At a large auction with lots of competition, Harview said, he'd have to pay as much as $19,000 for a 2-year-old diesel Jetta with an automatic transmission. That's a car for which the blue book says a dealer ought to be paying only about $16,000. The extra cost is passed onto the retail customer, but Harview said he had no problem finding buyers.

Whether they are new or used, diesels have drawbacks that go beyond emissions.

For one, they suffer from an image problem that dates back to an ill-conceived effort by GM in the 1970s to convert a gasoline engine design to diesel. The result was clattering, smoky and unreliable — and made diesels anathema to a generation of car buyers.

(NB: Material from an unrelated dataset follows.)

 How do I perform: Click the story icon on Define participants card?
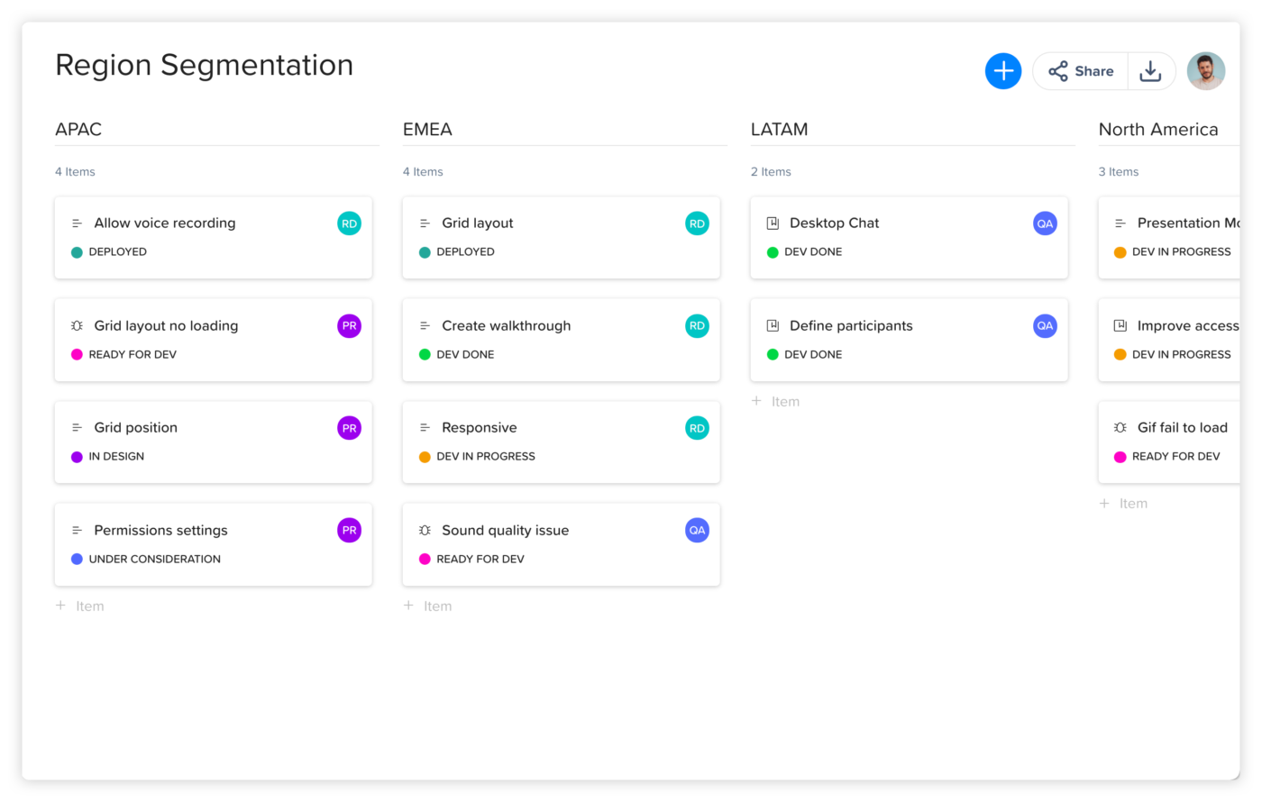(773, 326)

Polishing the image will simply take time and exposure to modern diesels, which are far cleaner and more reliable than those of the past.

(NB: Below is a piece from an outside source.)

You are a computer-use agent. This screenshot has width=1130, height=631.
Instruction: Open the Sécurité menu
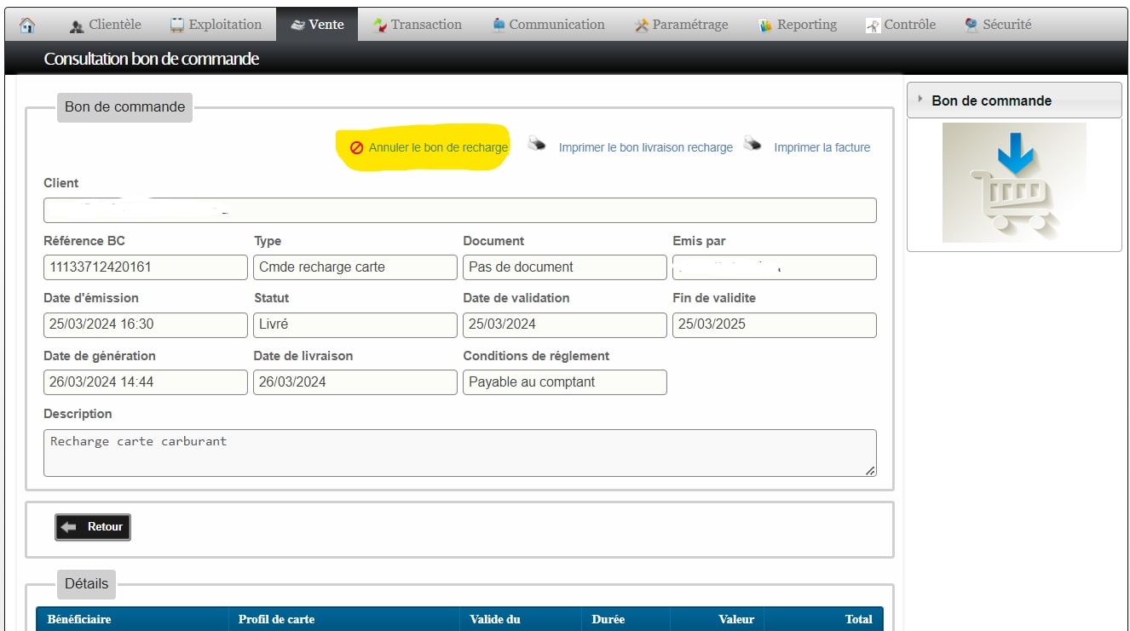(998, 25)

Diesels also cost more than gas engines: Automakers typically charge about $1,000 more for a diesel than a comparable gasoline-powered vehicle. Diesel backers believe the new tax credit should help alleviate the cost barrier.

Indeed, even without the credit, diesel sales in the U.S. were up 33% last year — although still accounting for a scant 3% of the passenger vehicle market. The vast majority of those sales were diesel pickups, which can be sold in all 50 states because of lesser emission restrictions on trucks. Diesel cars represented only 0.2% of the passenger car market.

Market researchers at J.D. Power & Associates predict that diesels, including pickups, will account for about 7.5% of the U.S. passenger vehicle market by 2012.

Although diesel fuel prices have soared recently in step with crude oil prices, diesel is still more economical than gasoline. Diesel engines deliver 20% to 30% better fuel economy than gasoline engines, so even paying $3.10 a gallon for diesel versus $2.70 for regular gas, a driver could still save up to 2 cents per mile.

That extra mileage also makes diesel a potential ally in California's fight against emissions of carbon dioxide, which are linked to global warming.

Rather than using electric sparks to ignite their fuel like gasoline engines, diesels use very high compression to superheat the intake gases, which ignite the fuel as it is sprayed into the cylinders. This burns less fuel than a gas engine per mile traveled and therefore creates less carbon dioxide.

But this combustion method also leads to diesel's own particular pollution problems, which occur because the extremely high temperatures in the cylinders form oxides of nitrogen while sulfur residue from unburned fuel forms particulate matter, or soot.

Filters and high-pressure diesel fuel injection that ensures that most of the fuel is burned have pretty much cured the soot issue. And several automakers are developing chemical treatments to deal with the nitrogen oxides. Volkswagen's technology, for example, includes filters for particulate matter and a "storage catalyst" that collects and destroys the oxides before they can be emitted.

California air quality regulators, once openly anti-diesel, say it now appears likely that the industry can meet the state's emission standards with a variety of particulate filters and chemical treatments now being used in Europe.

"We have seen evidence … they can probably meet our standards," said Steve Albu, assistant chief of the state air board's Mobile Source Control Division.

Albu and other California air board managers said they didn't expect to see California-approved diesel cars until 2008 or 2009. But Volkswagen expects "to begin selling our Jetta and Golf diesel models at the end of 2006" in all 50 states, said spokesman Tony Fouladpour.

Meantime, California diesel enthusiasts wait.

DesRoches, who drives a Honda Odyssey minivan, says that with the federal tax credit easing the diesel premium, he'd buy one again if they could be sold here. The Simi Valley resident gets just 15 miles to the gallon in his gasoline-using Honda when towing his sailboat to Castaic Lake, about one-third less than he got 15 years ago with his diesel-powered Mitsubishi mini-pickup.

"It's not just the [economic] payback," said DesRoches. "Part of it is that I feel good using less fuel, and part is having the best motor to do the job. If it also saves enough money to pay back the extra cost of the diesel [engine] then that's just gravy."